DATA FOR THIS EXERCISE –
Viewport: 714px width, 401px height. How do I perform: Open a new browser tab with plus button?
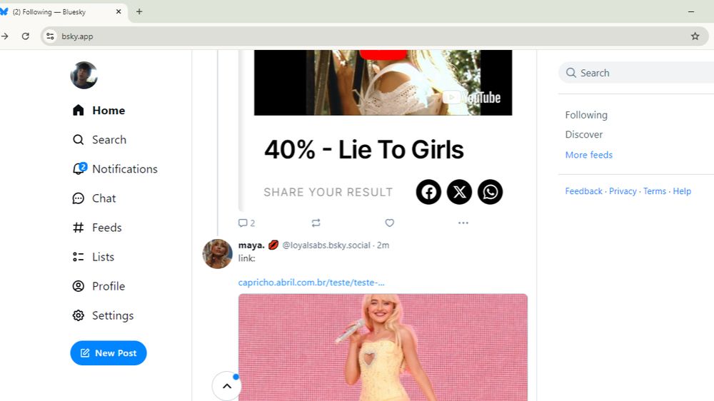pyautogui.click(x=139, y=12)
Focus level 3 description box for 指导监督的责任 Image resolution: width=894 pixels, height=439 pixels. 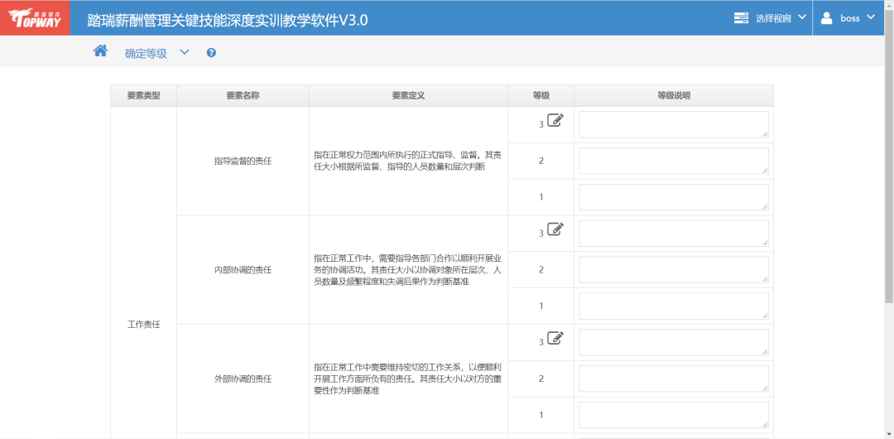tap(673, 124)
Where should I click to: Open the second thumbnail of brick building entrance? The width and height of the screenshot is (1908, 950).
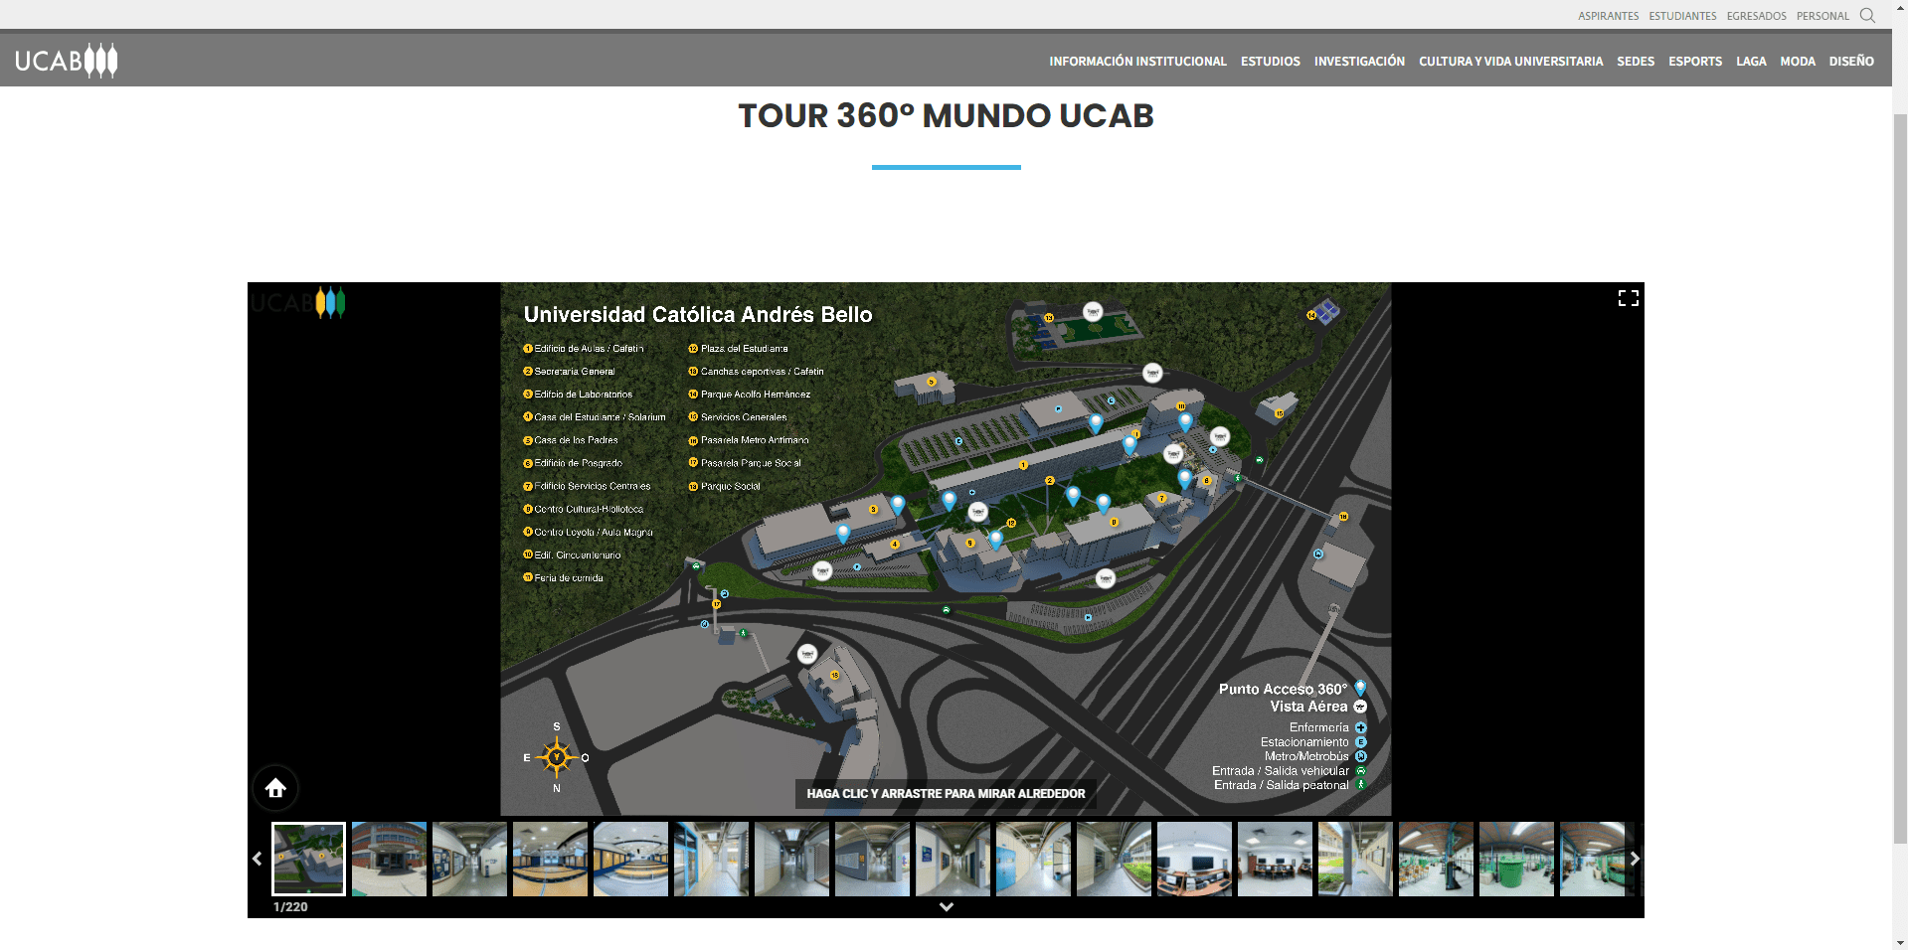pyautogui.click(x=389, y=859)
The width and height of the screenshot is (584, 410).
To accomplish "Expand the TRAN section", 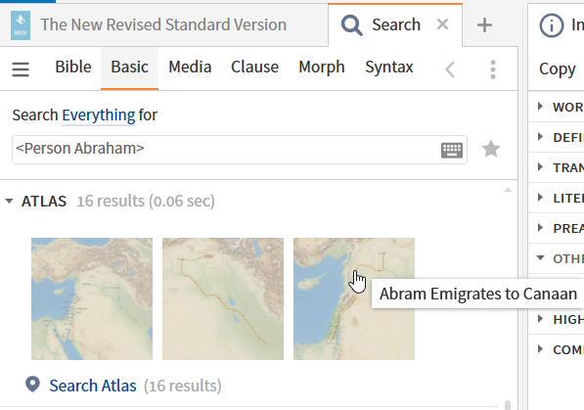I will (x=540, y=167).
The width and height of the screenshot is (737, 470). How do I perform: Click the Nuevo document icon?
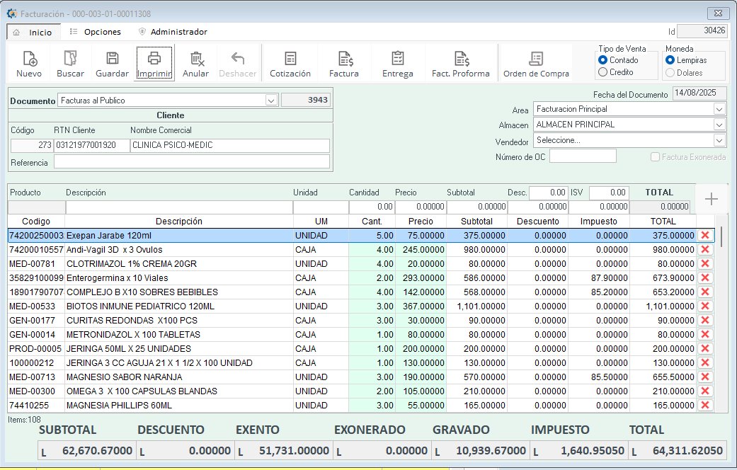click(x=29, y=59)
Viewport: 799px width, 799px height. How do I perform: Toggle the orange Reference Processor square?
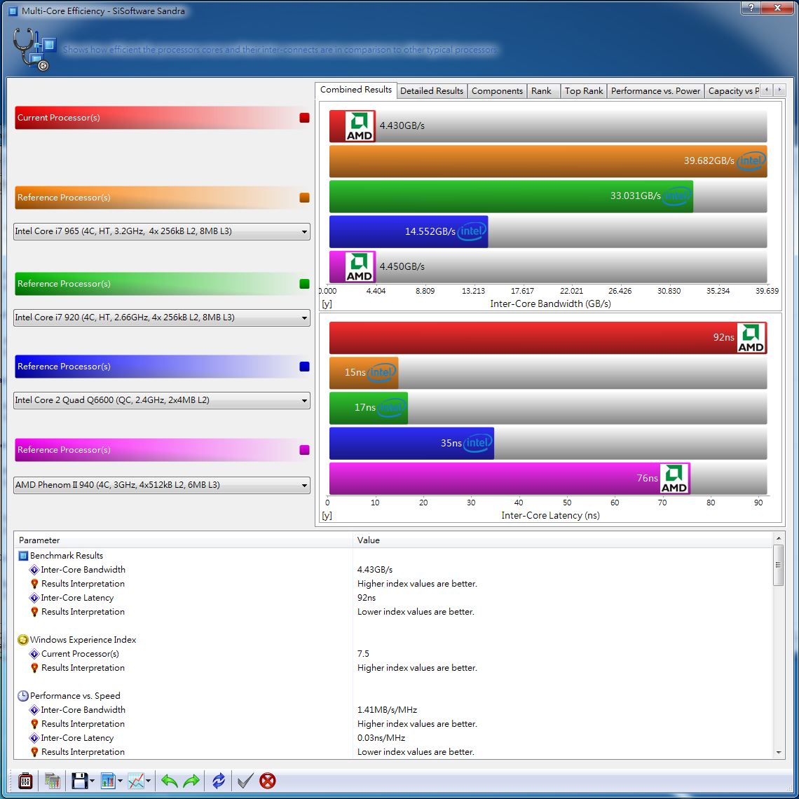[304, 198]
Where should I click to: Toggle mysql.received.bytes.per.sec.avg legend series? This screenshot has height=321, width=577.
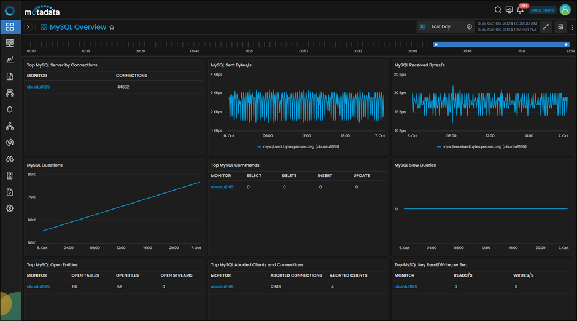click(x=482, y=147)
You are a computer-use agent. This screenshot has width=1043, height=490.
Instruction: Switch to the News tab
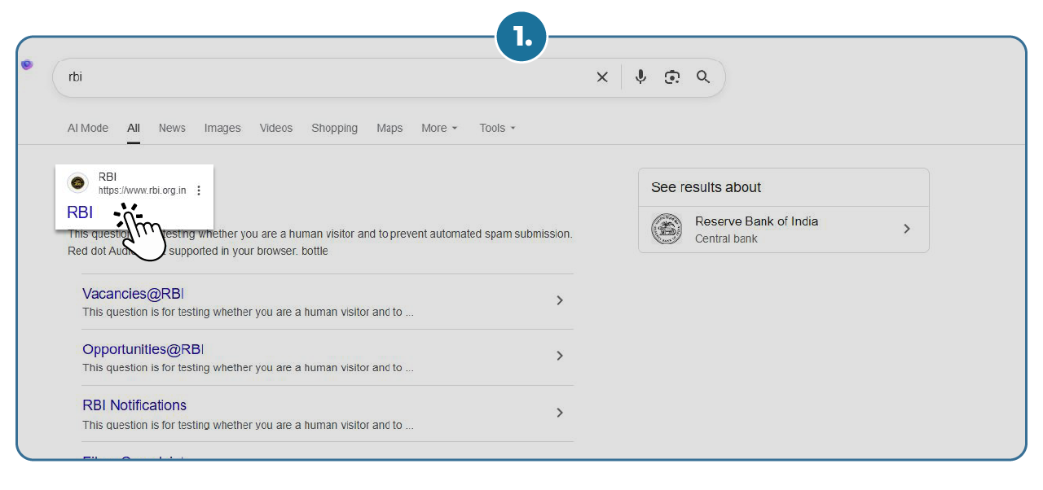172,128
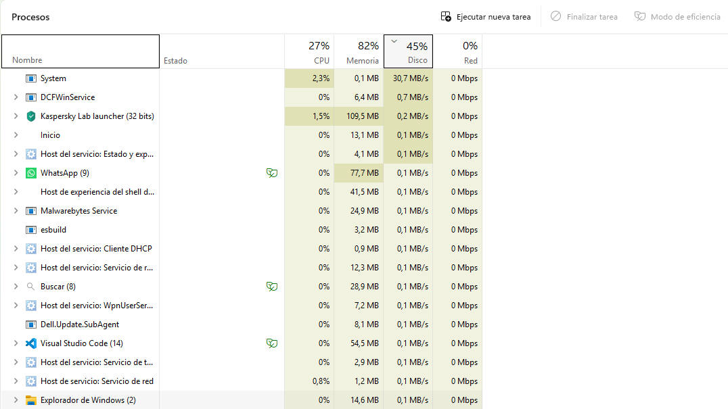
Task: Click the Buscar magnifier icon
Action: (x=30, y=287)
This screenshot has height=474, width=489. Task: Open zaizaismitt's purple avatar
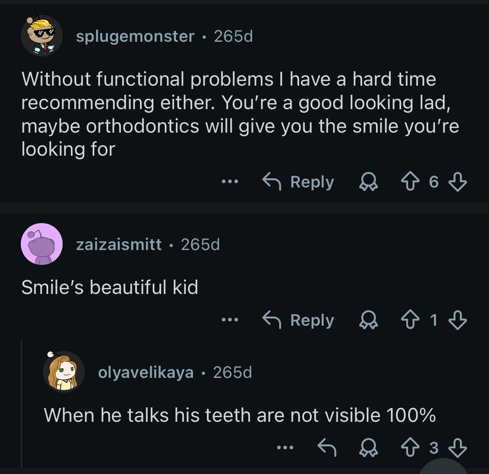[42, 244]
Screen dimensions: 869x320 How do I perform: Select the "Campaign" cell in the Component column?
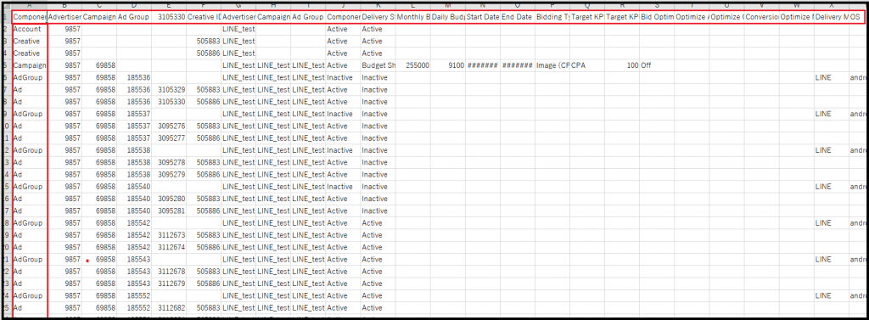pos(29,65)
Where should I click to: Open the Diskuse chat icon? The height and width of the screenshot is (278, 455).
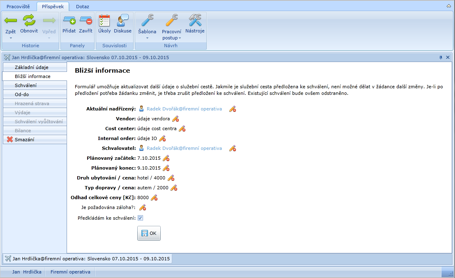click(x=122, y=21)
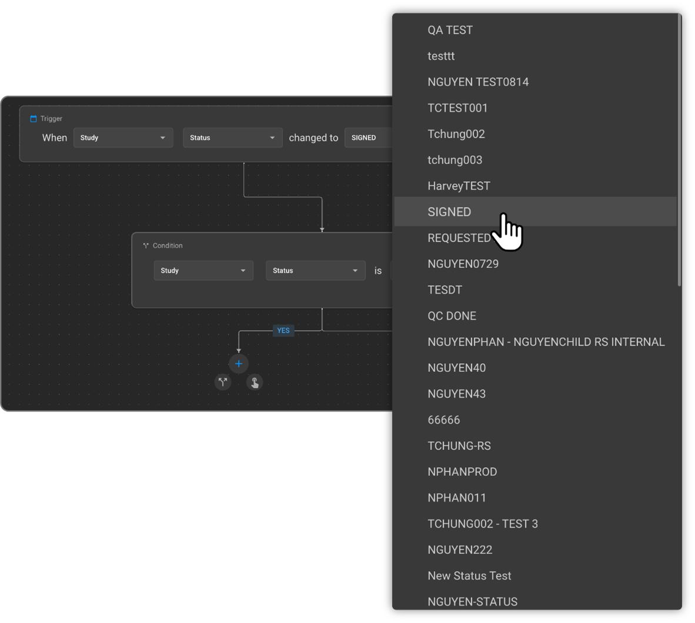Select TCHUNG002 - TEST 3 option
Image resolution: width=695 pixels, height=623 pixels.
(x=482, y=524)
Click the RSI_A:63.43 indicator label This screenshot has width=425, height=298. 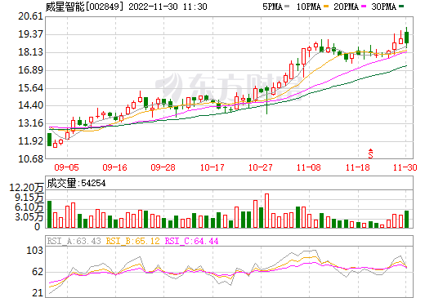[74, 241]
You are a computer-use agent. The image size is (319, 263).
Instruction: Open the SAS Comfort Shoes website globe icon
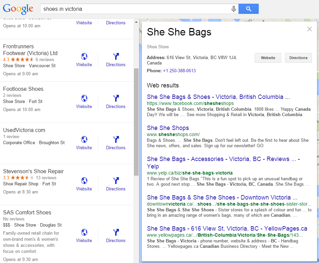tap(84, 232)
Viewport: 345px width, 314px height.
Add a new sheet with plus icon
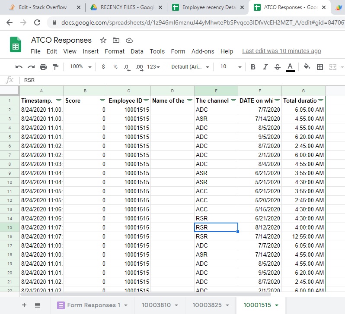(x=24, y=305)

TASK OBJECTIVE –
Gather every line of the listing above that contains the string "Toggle", matching its case exactly, and copy each one.

FINAL RESULT –
Viewport: 799px width, 799px height. How do I perform: Toggle the orange Reference Processor square?
Where should I click to: Toggle mysql.received.bytes.per.sec.avg legend series? This screenshot has height=321, width=577.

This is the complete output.